Now, come on: I’m totally going easy on them. When I was little, crap was just thrown away. And Mom, if you think that I’m not still bitter about the time you threw away all of my and Heather Hughes’ perfume and lip glosses that we left on the front porch that summer—well, you are wrong. That we were using it to concoct a lethal lemonade to serve to our enemies, the neighborhood boys, is entirely beside the point.

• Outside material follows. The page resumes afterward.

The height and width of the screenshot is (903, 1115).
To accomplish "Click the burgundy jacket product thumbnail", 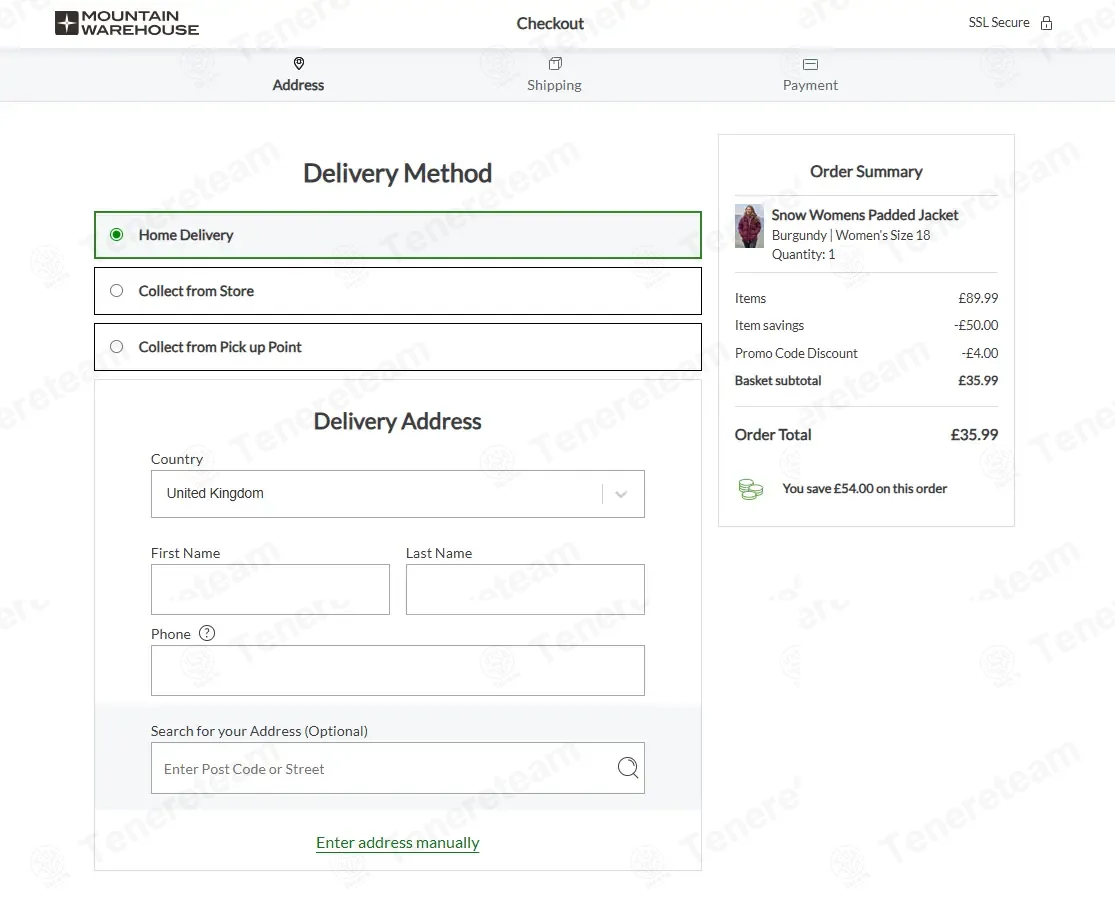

However, in spite of these terribly lenient rules, J immediately went into Worst Case Scenario mode and began sobbing that perhaps she would forget her most precious friend, Blue Doggy, and Blue Doggy would be placed in the box, where he would languish for days unnoticed until I heartlessly threw him in the garbage. “Seriously, J,” I said, “Don’t you think I might give you a warning? Don’t you think that if M or Daddy see Blue Doggy, they’ll mention to you that you might want to put him back in your room?” More tears. She drew a picture of my sinister hand, holding Blue Doggy poised over the trash can, with two words: “NO MOMMY.”
At bedtime, she was still tearful and fretting, and I was trying to calm her down when Cute W walked into her room and cracked, “Wow, I am so loving this new system. It’s working out great.” I looked him in the eye and replied, “Oh, blankyou.”
J asked, “Mommy, did you mean thank you?”
“Yes,” Cute W and I answered together.